If I told it that way, “I went to dinner in Italy and ate too much,” you’d nod politely and wait for the actual story. One person, one problem, no pressure.
But here’s what actually happened. I’m trapped at a table on Christmas Eve with Uncle Luigi, a 79-year-old olive oil patriarch whose ringtone is the theme from The Godfather…. he’s treating my plate like the hole in the ground at Chernobyl, filling it like an entire community depended on it. I look to my wife for support, but she gets to pass on half the courses because she has food allergies. I’m surrounded by 15 Italians who are all having the times of their lives. I’m the only one struggling. I tried ChatGPT to translate “I’m trying to save room for dessert,” but it apparently told them I’m a professional hot dog eating champion. I hid food under my napkin. They brought me another plate.
That’s five witnesses stacked.
Uncle Luigi is literal … he’s staring at me like I insulted Naples.
My wife is phantom — she’s right there but can’t help, which is somehow worse than being alone.
The 15 Italians are literal … watching, enjoying themselves, completely unaware I’m dying.
ChatGPT is institutional - even the technology betrayed me.
And the plate? The plate isn’t mine anymore. It’s Uncle Luigi’s plate. I’m just Tupperware with legs.
Same situation: I ate too much. But the audience isn’t laughing at overeating. They’re laughing at a man losing his shit while the entire room conspires against him.
The Conversation I Have Every Week
I hear this all the time. “My story doesn’t have witnesses. It was an internal journey. I went through it alone.”
Ok. So who was watching?
“No one. That’s what I’m telling you. I went through this alone.”
That’s a therapy session with no therapist. It’s not a story.

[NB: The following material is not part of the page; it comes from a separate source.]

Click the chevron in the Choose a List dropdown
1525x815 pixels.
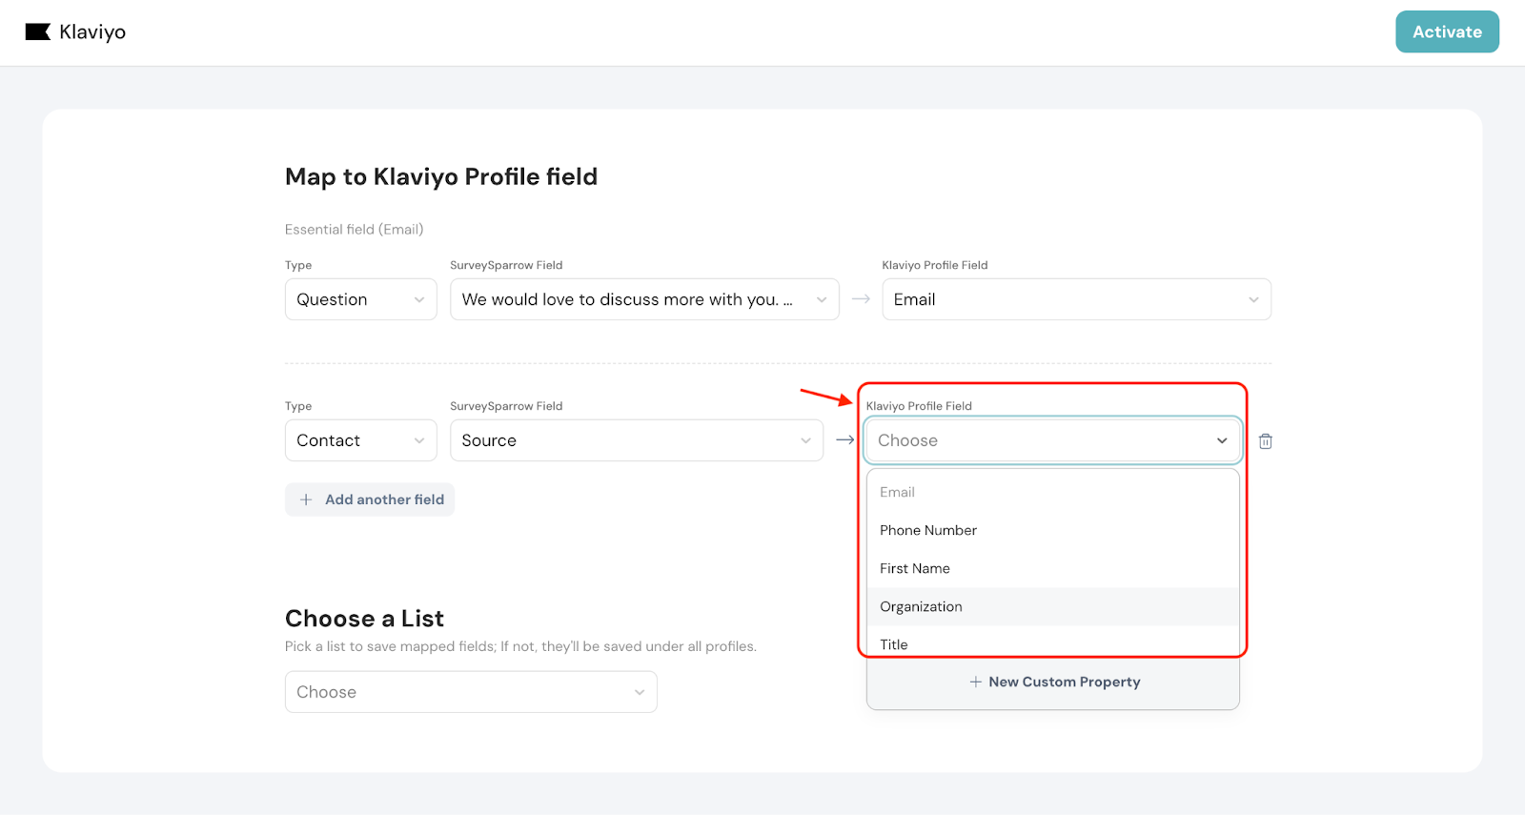(639, 693)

Stories involve active participants out in the world experiencing people. If you went through something completely alone, with no one watching, no one reacting, no voice in your head, no system documenting it, no object working against you, then you have two choices.
Dig deeper. Because I promise you, someone was there. Your spouse had an opinion. Your boss was waiting. Your phone was buzzing. Your body was betraying you. The barista who made your coffee that morning saw the look on your face. Witnesses are hiding in every story. Many storytellers just haven’t been taught to look for them. Or bury it and find a better story.
I know that hurts – your story needs a shovel… either to dig for more, or to bury it forever.
That’s the hard truth about the Witness Stack. It’s not a decoration you add to a finished story. It’s a diagnostic. If you can’t find witnesses, the story might never be A+.
These aren’t comedy techniques. They’re architecture. And most speakers have never been shown how to build with them.
If you sell from the stage and your stories are getting the smile-and-nod you give someone’s vacation slideshow, you are looking at your presentation as a presentation. I see shows. Shows that people are happy to watch.